Start of DATASET RECORDS

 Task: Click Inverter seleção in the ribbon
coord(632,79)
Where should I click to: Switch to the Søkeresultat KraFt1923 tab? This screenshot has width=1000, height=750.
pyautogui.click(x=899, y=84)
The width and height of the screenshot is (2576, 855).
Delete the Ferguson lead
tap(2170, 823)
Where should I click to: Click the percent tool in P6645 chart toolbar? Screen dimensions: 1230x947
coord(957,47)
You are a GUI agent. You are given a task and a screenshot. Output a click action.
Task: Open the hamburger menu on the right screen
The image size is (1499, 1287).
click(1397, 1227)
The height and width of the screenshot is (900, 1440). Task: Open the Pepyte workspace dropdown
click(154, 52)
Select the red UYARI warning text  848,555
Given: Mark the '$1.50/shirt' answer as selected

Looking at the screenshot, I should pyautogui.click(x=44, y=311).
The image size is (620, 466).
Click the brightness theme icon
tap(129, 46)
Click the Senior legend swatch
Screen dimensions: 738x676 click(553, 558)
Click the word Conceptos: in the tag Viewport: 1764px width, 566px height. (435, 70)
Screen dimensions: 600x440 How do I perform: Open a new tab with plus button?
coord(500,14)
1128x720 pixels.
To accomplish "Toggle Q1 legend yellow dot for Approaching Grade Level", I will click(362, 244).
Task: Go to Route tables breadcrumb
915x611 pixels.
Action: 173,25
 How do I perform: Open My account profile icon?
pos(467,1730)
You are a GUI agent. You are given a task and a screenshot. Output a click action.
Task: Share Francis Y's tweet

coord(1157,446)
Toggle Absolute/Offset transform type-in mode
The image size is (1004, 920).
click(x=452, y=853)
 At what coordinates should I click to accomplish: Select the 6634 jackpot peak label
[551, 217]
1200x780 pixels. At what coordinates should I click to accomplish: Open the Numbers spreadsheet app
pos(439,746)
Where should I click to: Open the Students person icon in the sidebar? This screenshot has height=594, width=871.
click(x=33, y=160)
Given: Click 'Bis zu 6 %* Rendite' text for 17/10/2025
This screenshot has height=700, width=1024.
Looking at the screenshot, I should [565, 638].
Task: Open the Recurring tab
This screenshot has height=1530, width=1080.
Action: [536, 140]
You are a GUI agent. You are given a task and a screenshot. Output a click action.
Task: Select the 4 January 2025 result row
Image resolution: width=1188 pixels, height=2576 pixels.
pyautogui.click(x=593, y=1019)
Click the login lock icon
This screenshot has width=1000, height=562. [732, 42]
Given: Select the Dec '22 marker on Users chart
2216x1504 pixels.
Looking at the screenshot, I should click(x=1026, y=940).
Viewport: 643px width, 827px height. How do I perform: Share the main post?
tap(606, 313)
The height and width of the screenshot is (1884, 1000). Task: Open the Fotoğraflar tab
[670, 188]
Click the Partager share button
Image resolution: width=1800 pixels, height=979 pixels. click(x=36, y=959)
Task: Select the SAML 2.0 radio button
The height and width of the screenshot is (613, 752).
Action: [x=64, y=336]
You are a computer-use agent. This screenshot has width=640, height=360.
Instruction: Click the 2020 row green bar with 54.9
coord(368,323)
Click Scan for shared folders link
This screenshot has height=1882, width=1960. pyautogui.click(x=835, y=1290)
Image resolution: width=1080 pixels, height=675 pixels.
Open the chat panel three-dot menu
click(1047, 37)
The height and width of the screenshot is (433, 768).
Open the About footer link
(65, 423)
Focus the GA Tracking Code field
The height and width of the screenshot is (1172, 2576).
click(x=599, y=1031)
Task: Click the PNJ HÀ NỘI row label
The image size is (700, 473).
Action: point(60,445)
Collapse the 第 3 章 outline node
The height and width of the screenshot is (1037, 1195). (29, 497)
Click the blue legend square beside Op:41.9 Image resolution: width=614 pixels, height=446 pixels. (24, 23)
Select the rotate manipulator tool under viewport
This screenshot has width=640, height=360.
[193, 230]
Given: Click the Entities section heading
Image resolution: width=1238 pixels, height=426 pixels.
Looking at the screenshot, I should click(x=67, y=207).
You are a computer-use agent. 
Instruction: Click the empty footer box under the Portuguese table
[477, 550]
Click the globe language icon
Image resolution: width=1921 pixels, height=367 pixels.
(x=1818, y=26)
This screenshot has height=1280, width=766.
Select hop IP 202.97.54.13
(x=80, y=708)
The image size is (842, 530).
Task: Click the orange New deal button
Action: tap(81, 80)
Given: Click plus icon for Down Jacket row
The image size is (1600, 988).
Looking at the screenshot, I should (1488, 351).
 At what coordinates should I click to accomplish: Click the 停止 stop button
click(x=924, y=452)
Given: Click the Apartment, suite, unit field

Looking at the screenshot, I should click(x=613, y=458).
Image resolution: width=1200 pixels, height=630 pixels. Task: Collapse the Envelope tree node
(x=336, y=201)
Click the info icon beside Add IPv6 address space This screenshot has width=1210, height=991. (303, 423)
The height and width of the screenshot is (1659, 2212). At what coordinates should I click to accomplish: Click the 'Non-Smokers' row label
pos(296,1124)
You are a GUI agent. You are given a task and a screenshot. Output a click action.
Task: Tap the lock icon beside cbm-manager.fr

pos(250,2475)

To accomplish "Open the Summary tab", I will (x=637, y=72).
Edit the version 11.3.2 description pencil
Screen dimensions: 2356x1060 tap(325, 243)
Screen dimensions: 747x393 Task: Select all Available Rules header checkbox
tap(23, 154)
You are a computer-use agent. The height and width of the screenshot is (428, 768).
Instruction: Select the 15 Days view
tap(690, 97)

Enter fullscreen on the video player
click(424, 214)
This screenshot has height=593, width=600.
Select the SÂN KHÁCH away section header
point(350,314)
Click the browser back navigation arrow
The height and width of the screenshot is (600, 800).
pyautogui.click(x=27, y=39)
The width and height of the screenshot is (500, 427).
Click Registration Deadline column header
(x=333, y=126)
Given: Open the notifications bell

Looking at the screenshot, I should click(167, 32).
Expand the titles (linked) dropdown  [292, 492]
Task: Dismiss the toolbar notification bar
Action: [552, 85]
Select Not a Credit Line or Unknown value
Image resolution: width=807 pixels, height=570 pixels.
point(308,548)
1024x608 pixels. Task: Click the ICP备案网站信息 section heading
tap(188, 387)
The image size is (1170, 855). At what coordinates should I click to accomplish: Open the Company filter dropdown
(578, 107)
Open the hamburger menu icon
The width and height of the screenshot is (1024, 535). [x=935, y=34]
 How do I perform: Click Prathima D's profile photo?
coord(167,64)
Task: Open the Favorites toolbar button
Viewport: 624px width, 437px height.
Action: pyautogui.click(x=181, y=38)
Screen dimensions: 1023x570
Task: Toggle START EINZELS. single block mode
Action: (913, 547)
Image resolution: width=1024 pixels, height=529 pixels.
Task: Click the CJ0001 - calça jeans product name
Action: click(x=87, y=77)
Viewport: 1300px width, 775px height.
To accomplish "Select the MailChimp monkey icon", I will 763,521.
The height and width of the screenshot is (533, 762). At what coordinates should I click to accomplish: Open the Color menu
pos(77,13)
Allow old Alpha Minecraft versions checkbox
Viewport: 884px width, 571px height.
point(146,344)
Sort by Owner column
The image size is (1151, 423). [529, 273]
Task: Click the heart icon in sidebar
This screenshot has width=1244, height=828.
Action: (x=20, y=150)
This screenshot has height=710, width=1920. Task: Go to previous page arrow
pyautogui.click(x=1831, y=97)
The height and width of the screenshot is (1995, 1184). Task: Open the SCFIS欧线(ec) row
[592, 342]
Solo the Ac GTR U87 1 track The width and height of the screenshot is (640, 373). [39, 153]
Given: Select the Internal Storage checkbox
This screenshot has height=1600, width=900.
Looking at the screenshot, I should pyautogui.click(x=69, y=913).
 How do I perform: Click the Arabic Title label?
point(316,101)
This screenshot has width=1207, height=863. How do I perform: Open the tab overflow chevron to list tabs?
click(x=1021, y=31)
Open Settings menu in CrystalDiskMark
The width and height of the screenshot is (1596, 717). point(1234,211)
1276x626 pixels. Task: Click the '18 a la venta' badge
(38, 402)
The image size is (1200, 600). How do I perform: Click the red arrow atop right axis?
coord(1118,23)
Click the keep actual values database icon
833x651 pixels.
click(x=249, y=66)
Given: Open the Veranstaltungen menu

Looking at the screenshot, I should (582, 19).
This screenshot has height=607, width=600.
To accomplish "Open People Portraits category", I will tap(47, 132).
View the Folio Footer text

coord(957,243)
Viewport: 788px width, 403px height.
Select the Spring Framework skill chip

End of DATASET RECORDS

* [PROMPT]: Go line by line through the entries above and tally those that hold the word "computer"; give the tally alone.

* [TASK ANSWER]: 3